I’m not a person who has trouble distinguishing work time from family time. I work very, very hard, but when I’m with my loved ones, I try as much as I can to give them all of me. This does not mean, though, that I don’t occasionally allow myself to think, that could work in a story when I’m with them. This happened to the extreme during an overnight at a bed-and-breakfast with my wife.

We’d gone to the Deacon Timothy Pratt Inn in Old Saybrook, CT. We love Connecticut in the early fall because of how gorgeous the changing leaves are. We’re hardly alone in this; when we arrived at the inn, we shared coffee with a couple who’d come in from London the night before for the express purpose of “leaf-peeping.” As we settled into our room, I looked out the window on a beautiful New England street. Suddenly, the idea of writing a novel set in a small New England town about a family that owns an inn leapt into my head.

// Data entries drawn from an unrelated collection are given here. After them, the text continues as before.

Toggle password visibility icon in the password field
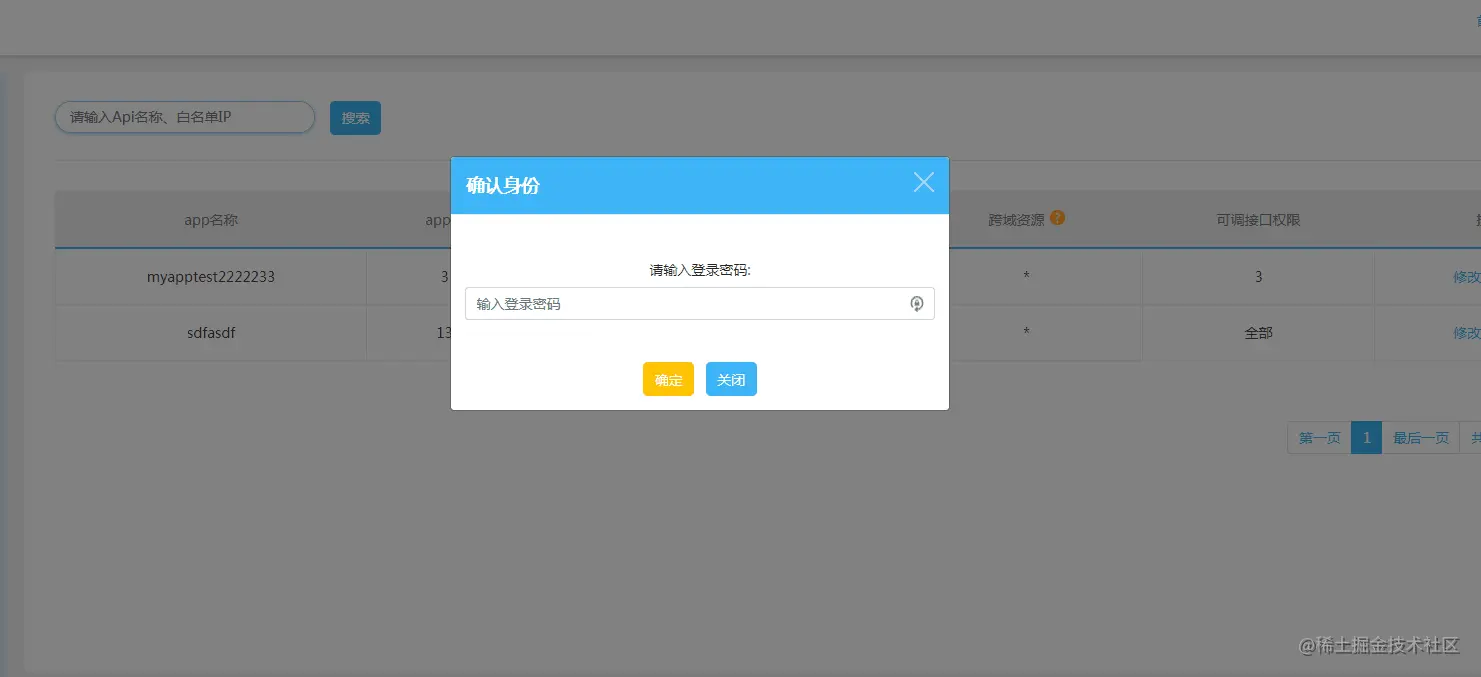Screen dimensions: 1481x677 pyautogui.click(x=917, y=304)
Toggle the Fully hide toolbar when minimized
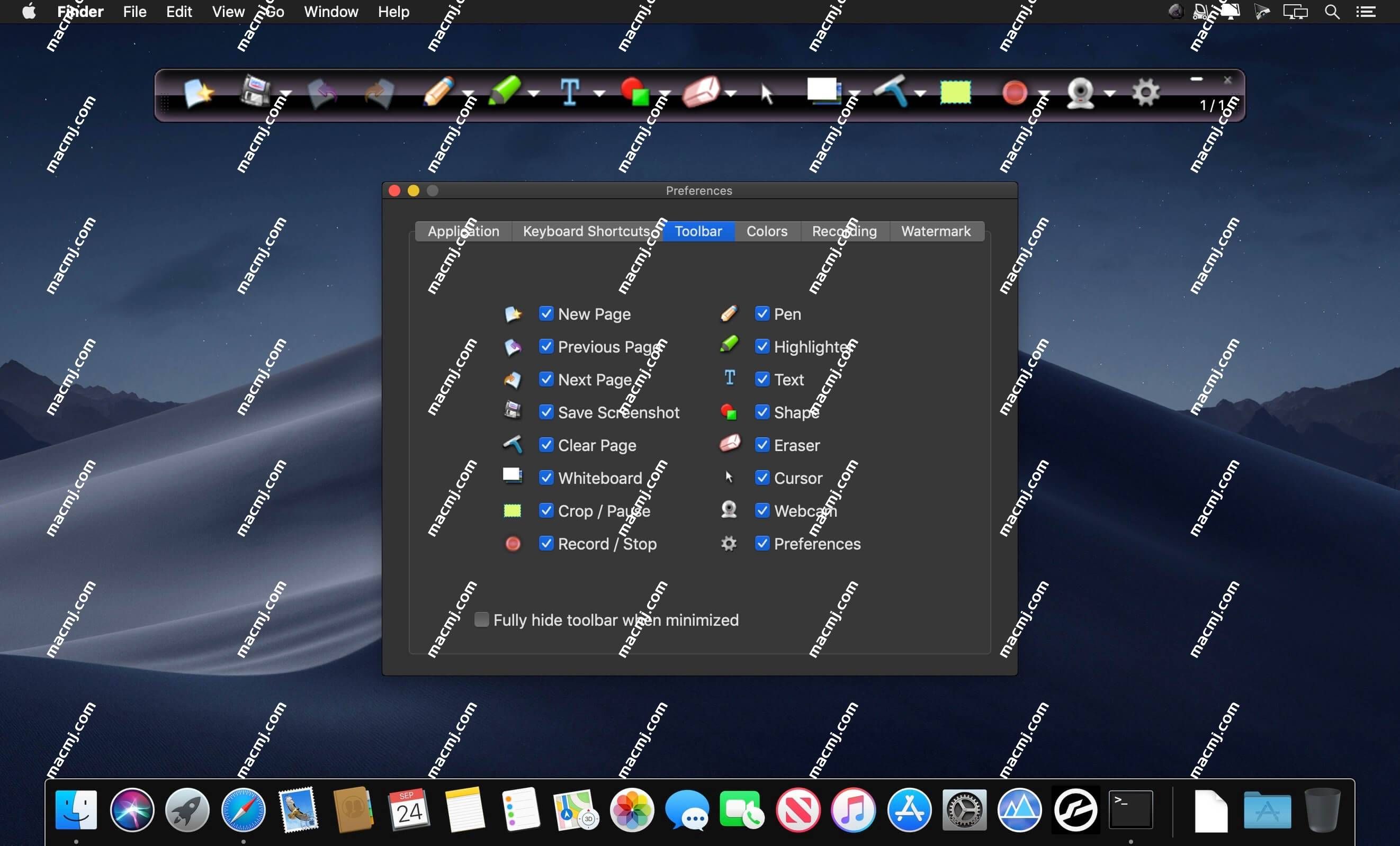This screenshot has width=1400, height=846. 480,619
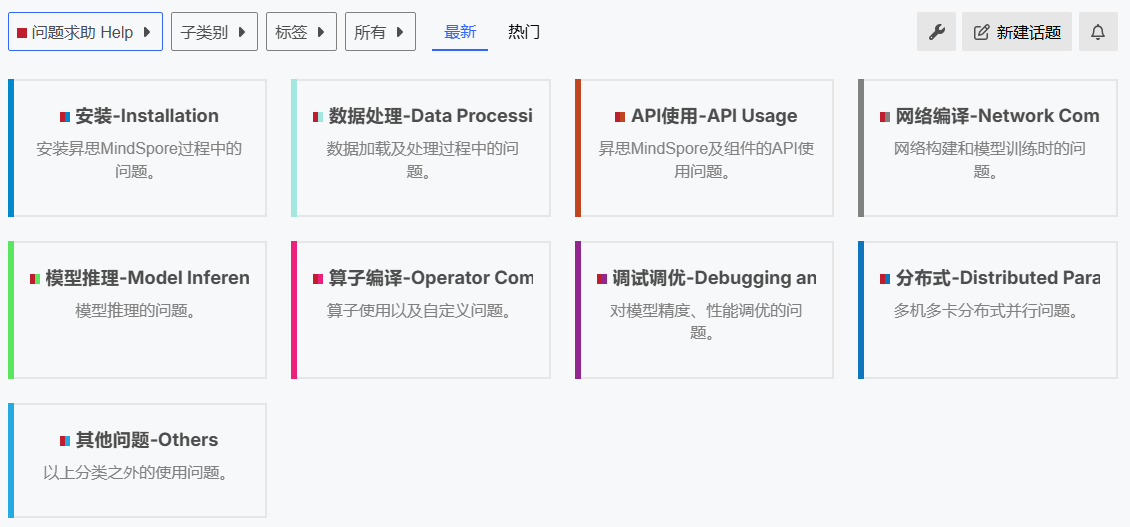1130x527 pixels.
Task: Open the 网络编译-Network Compile category
Action: point(997,116)
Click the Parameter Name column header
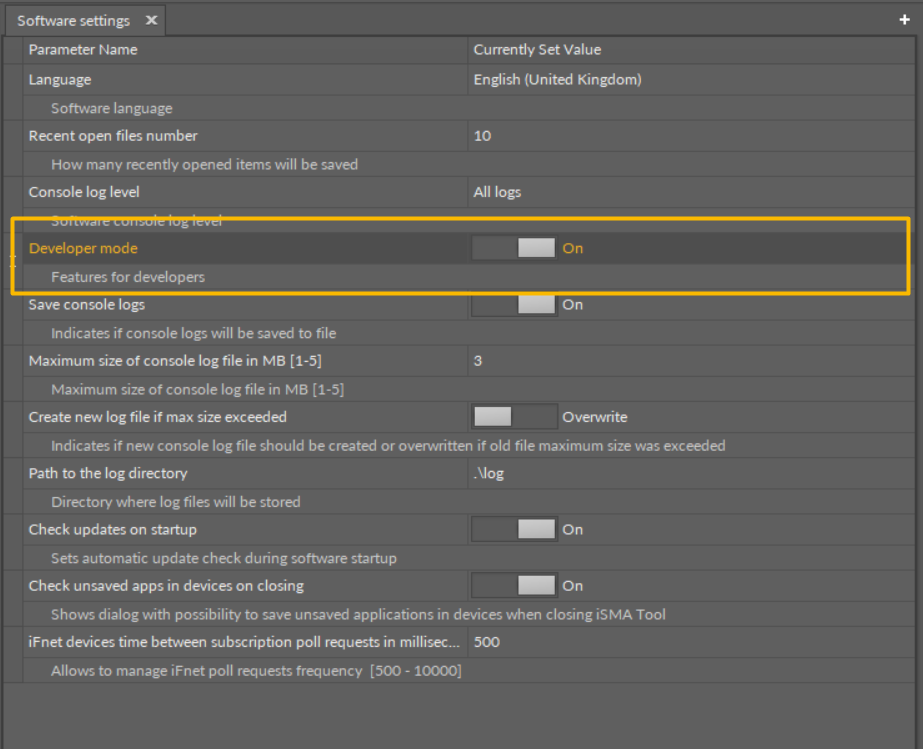 point(83,49)
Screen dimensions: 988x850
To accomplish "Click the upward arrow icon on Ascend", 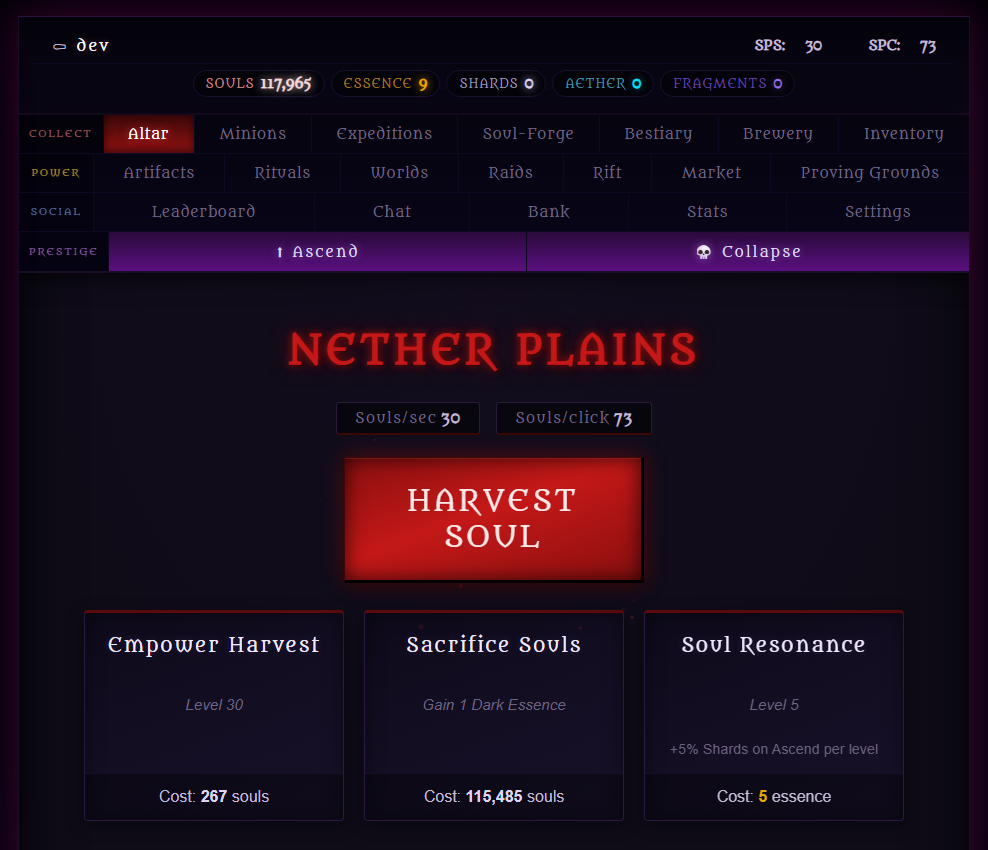I will (x=280, y=251).
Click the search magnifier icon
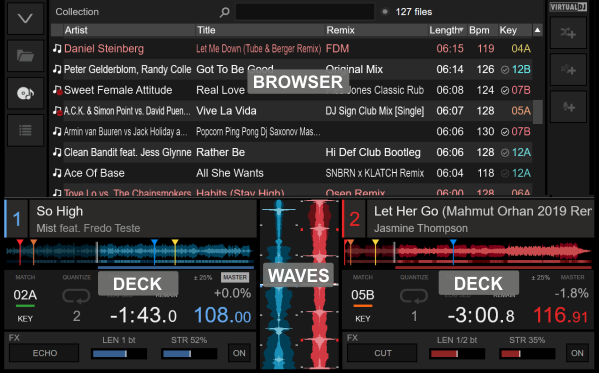This screenshot has height=373, width=599. [x=225, y=12]

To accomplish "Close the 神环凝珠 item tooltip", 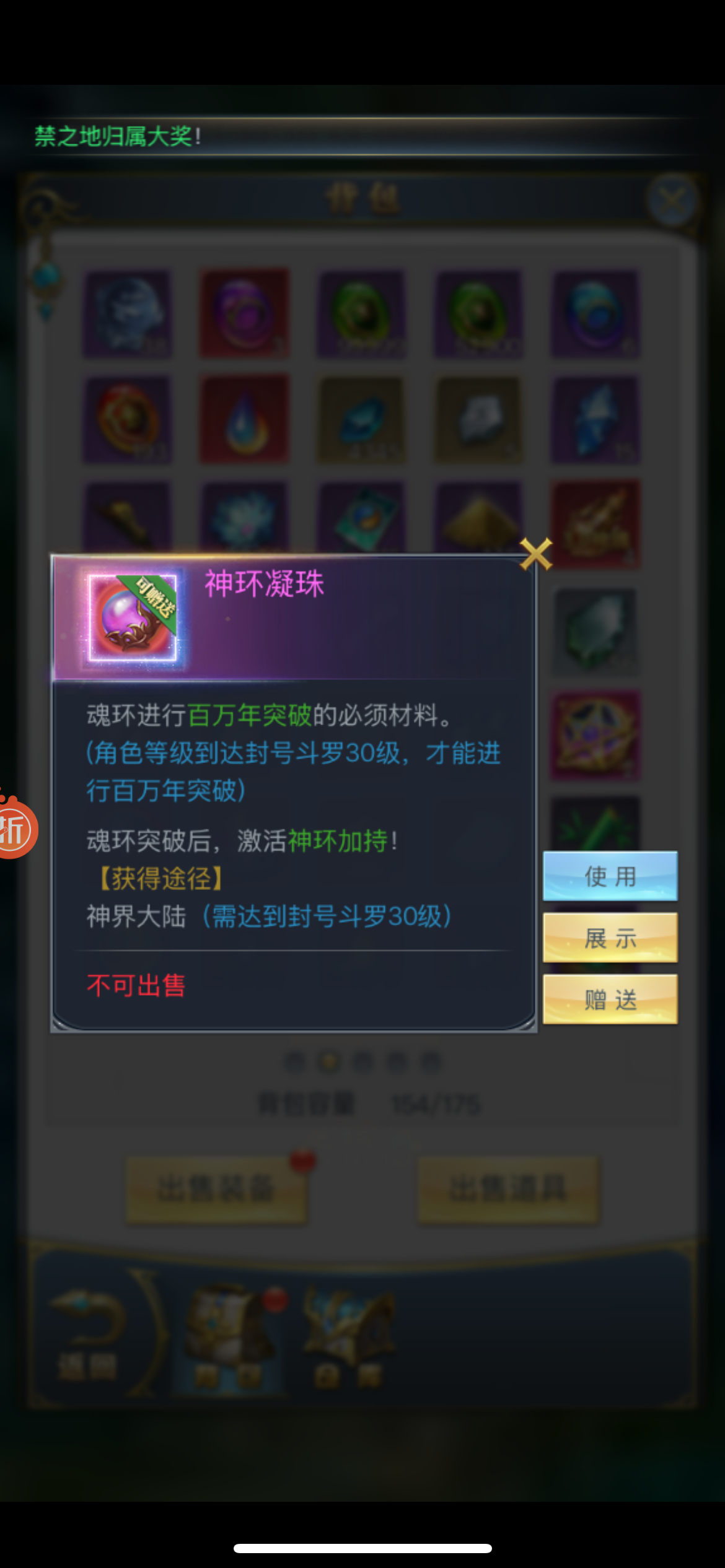I will [536, 554].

As my wife and I strolled the street that day, passing Colonial-era houses bearing placards with the names of the original seventeenth-century owners, the notion of creating a novel in this setting insinuated itself further. My extended family was going through some big changes at that point, and it dawned on me that close relationships can often be like the leaves in fall – they’re the most beautiful just before they die. That was it for me. At that moment, the entire basic story of my novel Leaves was in my mind. I would invent a small Connecticut town something like Old Saybrook. I find this area especially fascinating because it’s an unusual combination of small-town America and the urban sensibility that comes from proximity to both New York and Boston. I would then put a large family in that town, exploring their individual stories. And at the center of it, I would tell about a moment of transition in the life cycle of this family, symbolized by the changing and the falling of the leaves.

While I hate to let my wife know that my mind sometimes drifts to work when I’m alone with her, I had to tell her about this. She knew how unusual it was for an entire story to engage me at once. Fortunately, she forgave me. And she liked the idea for the novel as well, which was a relief.